Forex Top Team

This week, the dominant theme has been the weakening of the US dollar following the release of the US Consumer Price Index (CPI) on Tuesday.

Subsequent US economic indicators have shown mixed strength, leading to frequent changes in market direction. However, it is clear that the November non-farm payrolls and the CPI have pushed down the overall level of the US dollar.

Today, the major US economic indicator to be released is Housing Starts (October). If Housing Starts and Building Permits move in the same direction, it could trigger a reaction in the US dollar market. Nevertheless, even after going through a series of key indicators on Wednesday and Thursday, there hasn’t been enough price movement to overturn the dollar-selling trend caused by the US employment data and CPI.

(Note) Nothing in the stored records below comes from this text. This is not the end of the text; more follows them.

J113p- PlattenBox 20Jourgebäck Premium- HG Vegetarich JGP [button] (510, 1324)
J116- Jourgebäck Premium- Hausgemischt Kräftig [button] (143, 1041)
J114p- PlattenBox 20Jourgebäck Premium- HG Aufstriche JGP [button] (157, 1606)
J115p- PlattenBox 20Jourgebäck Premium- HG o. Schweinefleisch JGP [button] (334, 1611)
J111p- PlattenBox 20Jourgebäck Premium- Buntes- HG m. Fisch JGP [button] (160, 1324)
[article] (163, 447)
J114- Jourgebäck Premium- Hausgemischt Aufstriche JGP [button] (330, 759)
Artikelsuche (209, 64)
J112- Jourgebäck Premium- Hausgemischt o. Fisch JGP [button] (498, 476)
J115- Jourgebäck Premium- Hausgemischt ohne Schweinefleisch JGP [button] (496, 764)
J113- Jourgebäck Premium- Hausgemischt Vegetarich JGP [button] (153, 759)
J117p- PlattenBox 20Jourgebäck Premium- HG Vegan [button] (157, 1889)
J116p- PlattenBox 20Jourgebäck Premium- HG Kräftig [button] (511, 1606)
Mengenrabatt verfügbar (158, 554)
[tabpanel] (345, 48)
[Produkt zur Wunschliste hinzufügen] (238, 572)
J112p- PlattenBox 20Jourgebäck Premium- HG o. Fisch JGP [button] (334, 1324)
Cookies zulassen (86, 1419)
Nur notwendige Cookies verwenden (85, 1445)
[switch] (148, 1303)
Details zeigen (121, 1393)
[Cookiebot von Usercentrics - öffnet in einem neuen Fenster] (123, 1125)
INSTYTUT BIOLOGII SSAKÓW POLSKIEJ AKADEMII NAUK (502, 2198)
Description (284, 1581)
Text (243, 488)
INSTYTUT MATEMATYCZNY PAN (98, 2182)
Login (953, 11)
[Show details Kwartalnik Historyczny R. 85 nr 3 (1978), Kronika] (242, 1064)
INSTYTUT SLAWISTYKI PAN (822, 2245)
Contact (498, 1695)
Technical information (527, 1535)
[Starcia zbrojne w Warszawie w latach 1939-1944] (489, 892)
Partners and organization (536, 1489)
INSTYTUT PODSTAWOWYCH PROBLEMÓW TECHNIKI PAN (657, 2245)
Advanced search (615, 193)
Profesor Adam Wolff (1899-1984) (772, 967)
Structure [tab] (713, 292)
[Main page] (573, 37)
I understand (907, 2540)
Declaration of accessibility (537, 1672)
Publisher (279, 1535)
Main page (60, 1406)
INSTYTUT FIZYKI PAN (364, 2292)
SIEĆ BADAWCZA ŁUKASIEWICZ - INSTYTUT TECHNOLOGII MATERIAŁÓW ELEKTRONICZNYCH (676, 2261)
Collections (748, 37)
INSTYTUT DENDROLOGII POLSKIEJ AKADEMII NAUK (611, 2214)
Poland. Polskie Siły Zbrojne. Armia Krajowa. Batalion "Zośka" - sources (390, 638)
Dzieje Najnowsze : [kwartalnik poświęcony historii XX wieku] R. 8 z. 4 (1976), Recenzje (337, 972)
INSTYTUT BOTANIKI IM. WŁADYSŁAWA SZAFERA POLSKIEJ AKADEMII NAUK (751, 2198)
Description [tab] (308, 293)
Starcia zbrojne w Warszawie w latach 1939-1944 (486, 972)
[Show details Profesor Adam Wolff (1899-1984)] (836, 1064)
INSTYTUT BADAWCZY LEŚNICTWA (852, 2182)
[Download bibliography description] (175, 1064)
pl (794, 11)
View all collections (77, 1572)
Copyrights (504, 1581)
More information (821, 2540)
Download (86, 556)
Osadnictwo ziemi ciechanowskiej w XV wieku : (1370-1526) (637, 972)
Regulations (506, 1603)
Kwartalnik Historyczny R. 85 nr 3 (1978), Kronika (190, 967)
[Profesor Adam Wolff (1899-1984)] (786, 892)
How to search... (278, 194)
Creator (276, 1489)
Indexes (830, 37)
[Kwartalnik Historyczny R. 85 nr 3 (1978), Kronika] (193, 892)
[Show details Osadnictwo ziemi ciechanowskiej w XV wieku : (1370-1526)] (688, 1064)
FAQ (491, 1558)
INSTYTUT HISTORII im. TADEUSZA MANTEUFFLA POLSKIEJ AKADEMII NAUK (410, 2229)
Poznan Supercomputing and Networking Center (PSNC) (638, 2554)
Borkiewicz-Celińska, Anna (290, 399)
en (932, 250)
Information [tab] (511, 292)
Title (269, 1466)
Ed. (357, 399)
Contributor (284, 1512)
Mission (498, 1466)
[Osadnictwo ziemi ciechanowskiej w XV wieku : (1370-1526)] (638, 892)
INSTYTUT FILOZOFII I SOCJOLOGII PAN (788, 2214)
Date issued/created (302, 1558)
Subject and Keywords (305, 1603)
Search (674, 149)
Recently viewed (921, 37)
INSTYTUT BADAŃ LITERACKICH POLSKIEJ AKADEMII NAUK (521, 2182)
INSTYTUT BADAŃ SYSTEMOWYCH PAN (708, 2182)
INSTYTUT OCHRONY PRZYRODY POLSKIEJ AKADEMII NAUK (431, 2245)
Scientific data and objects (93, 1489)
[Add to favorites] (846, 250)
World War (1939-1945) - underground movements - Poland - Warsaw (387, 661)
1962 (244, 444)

Amidst all this, USD/JPY is holding above the 150 yen level and doesn’t seem to be heavily influenced by dollar selling. The Bank of Japan’s commitment to continued easing is creating downward pressure on the yen, leading to a rebound even after a surge in dollar selling. Cross-yen pairs are showing nervous fluctuations, making it an interesting short-term trading environment, but one that requires careful position management.

Looking ahead, economic indicators from foreign markets include the US Housing Starts (October) as a point of interest. Additionally, London time will see the release of UK Retail Sales (October), Eurozone Current Account (September), Eurozone Consumer Price Index (final reading for October), and North American time will bring the release of Canada’s Industrial Product Price Index (October) and International Securities Transactions (September), among others.

The bias remains in favor of USD selling. The buy position in SOLUSD from yesterday has already been stopped out, and I currently have no position.